- What is needed:
Below are records to give again exactly; omit each image they contain.

- Source data:
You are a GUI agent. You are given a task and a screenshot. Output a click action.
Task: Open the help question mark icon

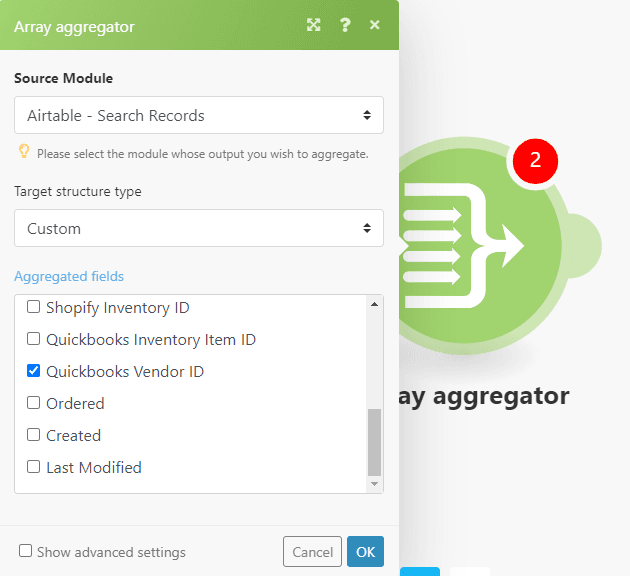345,25
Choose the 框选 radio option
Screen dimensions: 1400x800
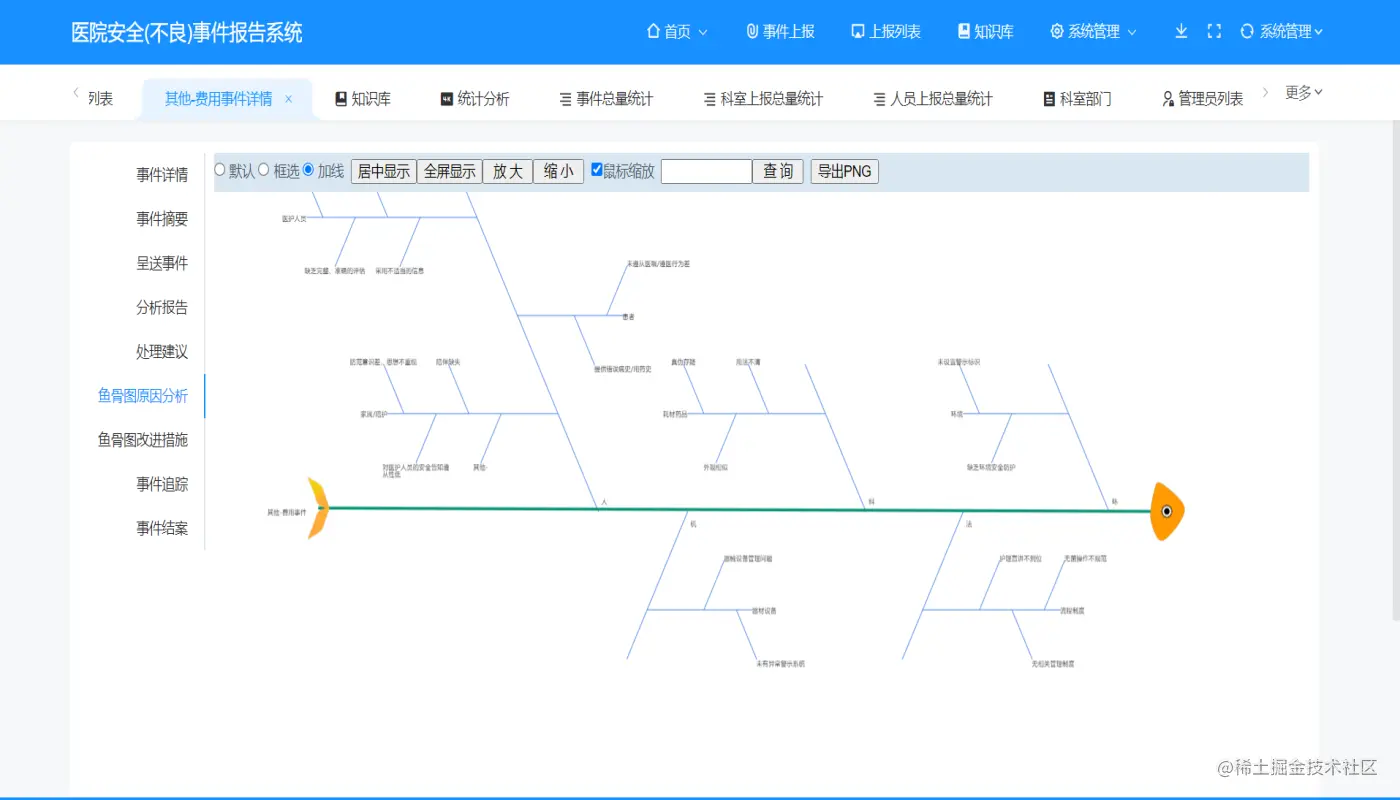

- Final answer:
You are a GUI agent. You are given a task and a screenshot. Output a click action.
Task: Open the help question mark icon

345,25
Choose the 框选 radio option
Screen dimensions: 1400x800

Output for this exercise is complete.